Extract:
[start]
Oscar Scherer State Park’s award-winning Lester Finley Barrier-Free Nature Trail—the first ADA-compliant hiking trail in the state park system when it was built by the all-volunteer Friends of Oscar Scherer in 1996—is a half-mile path meandering through a shady hardwood hammock along South Creek. Easily traversed by wheelchair, the trail is so popular among Oscar Scherer’s 220,000 annual visitors that the Friends have created a second, wheelchair-accessible Lake Osprey Trail. “We want everybody to be able to experience the wonderful outdoors, no matter your ability,” says park manager Tony Clements. floridastateparks.org/park/oscar-scherer

2 For the Urban Hiker

County-owned Lemon Bay Park and Environmental Center has well-used meeting rooms and a pavilion, but its little-known nature trails provide entry to a whole other world. The 210-acre park has 1.7 miles of shoreline on the Lemon Bay Aquatic Preserve, with a black mangrove forest and huge slash and longleaf pines. Its proximity to Englewood’s West Dearborn Street shopping-dining district makes it an ideal urban hike. Keep your eyes peeled for bald eagle nests. scgov.net/parks/pages/lemonbay.aspx  

3 A Hike to Tweet About

A fave hike for birders among the 39 miles of loop trails at Myakka River State Park is Mossy Hammock Trail, a fairly easy two-plus-mile triangular trail with a leafy tree canopy to keep it cool. The dense oak hammock shelters lots of birds—wild turkeys, warblers, hawks, kits, blue jays, cardinals, woodpeckers, an occasional northern harrier, and tree swallows in some of the open areas, sometimes thousands of them at a time. A word of caution: The trail does flood in summer. floridastateparks.org/park/myakka-river

4 For Family Hikers

A pleasant family hike that ends in lunch at nearby Snook Haven? Its proximity to the rustic riverside restaurant, a five-minute drive away, is just one of the many pleasures of Jelks Preserve, one of Sarasota County’s first environmental lands acquisitions, purchased back in 1999. Cars rush by along River Road, but enter this lush 614-acre tract, with its eight miles of wide, well-marked trails meandering along the wild and scenic Myakka River, and you’re quietly one with nature. The kids can’t get lost, either; sooner or later all trails lead to the river or River Road. scgov.net/naturallands/pages/jelkspreserve.aspx

5 For the Hardy Hiker

The 6,400-acre Deer Prairie Creek Preserve, between Venice and North Port, offers a whopping 84 miles of networked trails for the hardy hiker. There’s no ranger station or restroom (port-o-lets only), and it’s not paved or elevated, so you will have some water crossings after a rain. The preserve’s land manager Mike Barker recommends the trail that follows the Myakka River. “That’s the wild and scenic portion of the river,” he says, “and it’s very scenic.” And good news for the casual hiker: They’ll be creating some easier 1-mile loop trails soon.
[end]
Collected material:
[start]
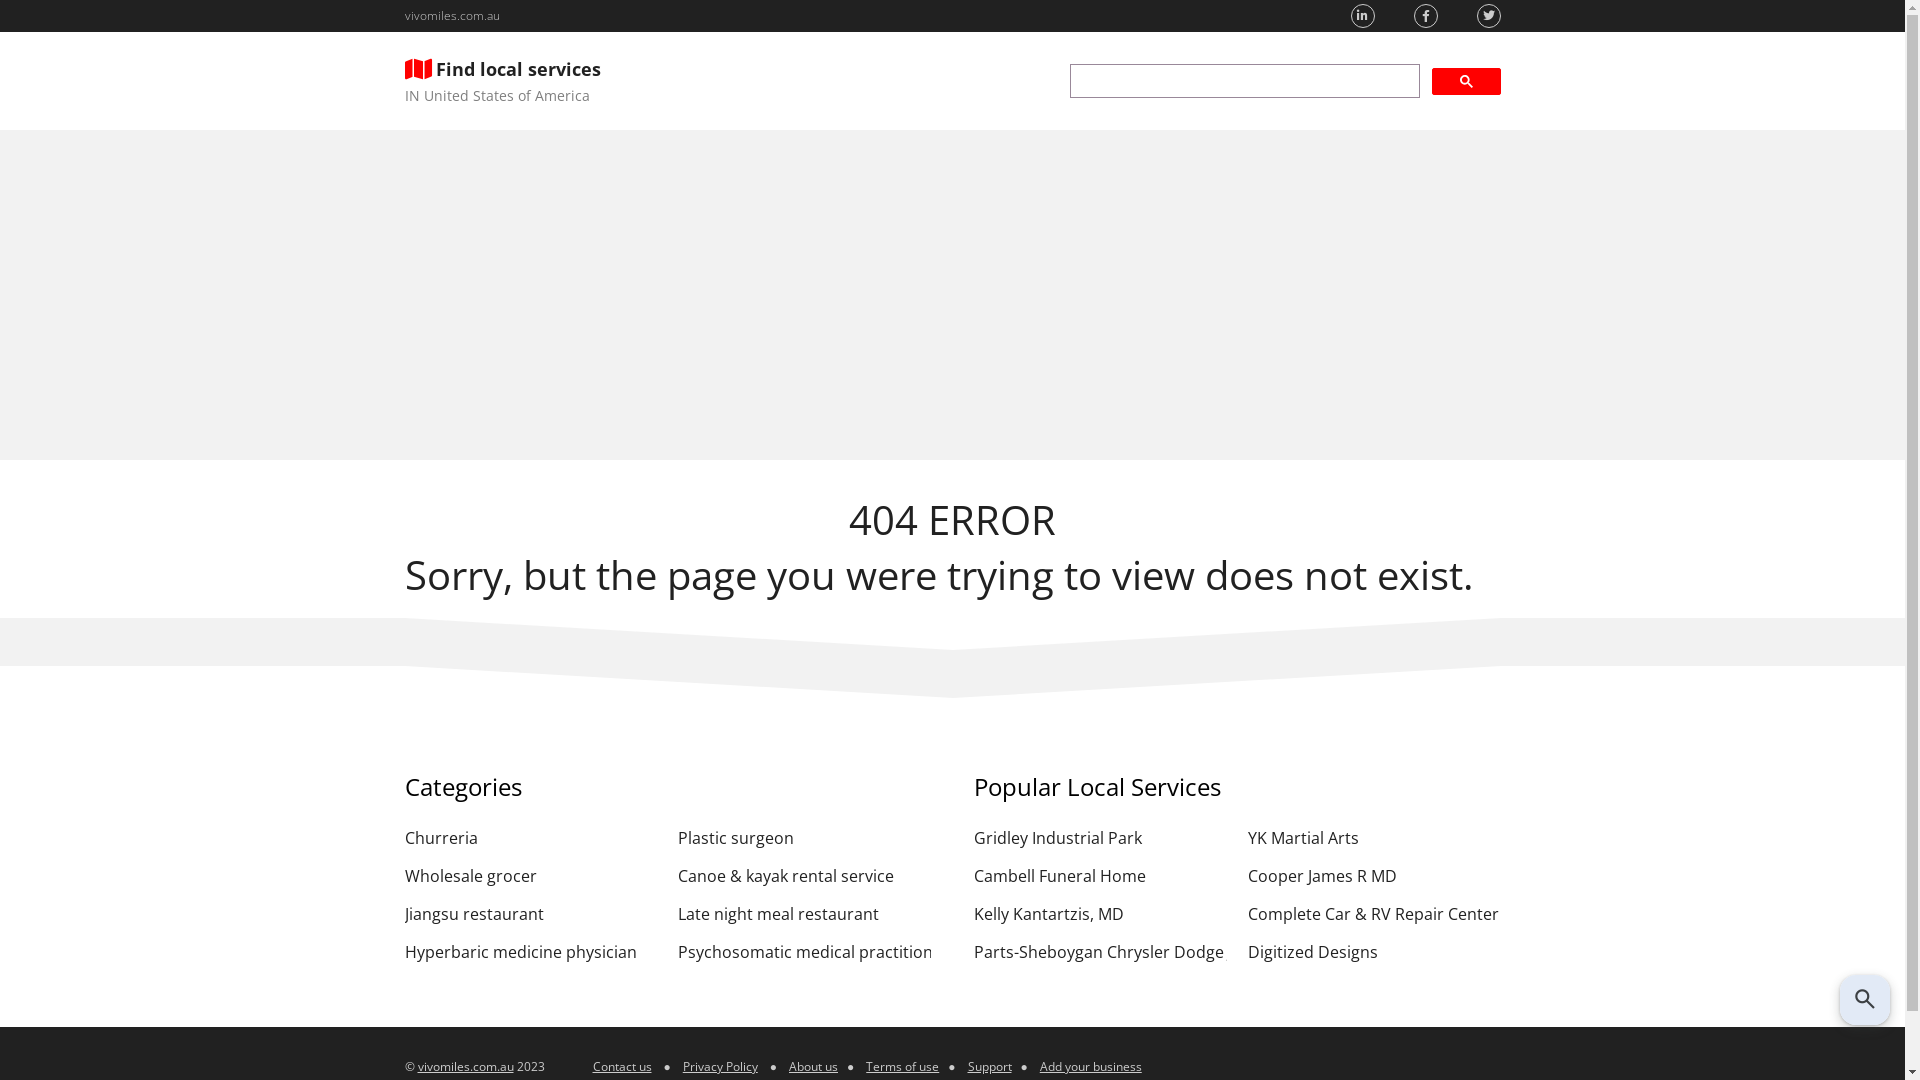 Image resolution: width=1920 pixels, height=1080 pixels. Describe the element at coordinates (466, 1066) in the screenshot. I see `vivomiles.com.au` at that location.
[end]
Written request: Please extend the hiking trails piece with a further passage that picks up after its last sentence. The lines above have nothing to do with what you are asked to do here.

Result for this task:
The Geocaching Craze

With GPS, geocaching turns hikers into treasure hunters.

Want to participate in the world’s largest outdoor treasure hunt? If you have a smartphone and a sense of adventure, geocaching may be for you.

Geocaching is an outgrowth of GPS technology. Players hunt for hidden objects using GPS coordinates posted on a website. According to geocaching.com, the sport’s main clearinghouse, more than 2.7 million geocaches have been placed in parks and other public places all over the world, and 15 million geocachers are out there searching for them. To start looking for at least a few of them, go to geocaching.com and download your free account to your smartphone. When we plugged in Sarasota as our location and used a 10-mile perimeter as our boundary, we were astounded to find dozens of geocaches listed nearby, one as close as a quarter-mile. You enter the coordinates of the geocache you want to find on your smartphone, and let your phone’s GPS function lead the way.

The “caches” are usually marked boxes that contain a small prize and a logbook, but some come cleverly disguised as a birdhouse, bottle or even wooden bird. Enter your geocache nickname and date in the logbook and take the prize—but remember to leave one in its place.

Geocaching.com even offers GeoTours of places as disparate as Helena, Mont., where 38 geocaches are hidden, and Williamson, W. Va., where there are 150. The tour in Manatee County takes you to 15 caches hidden in popular birding areas.

Venice nature photographer Rosalie Coddington and her husband, Barry (geocache monikers R&B Trailwalkers), discovered the sport when they bumped into a pair of elderly geocachers while hiking in Myakka River State Park. A few weeks later, while hiking in another park, Rosalie came across a geocache—an old ammo can—in the base of a tree. “Once you find one, even if it’s by accident, it’s so cool,” she says. “We signed up right away, and now I’m nuts for it.” (How nuts? Their online profile says they’ve found 3,138 geocaches in just three years.)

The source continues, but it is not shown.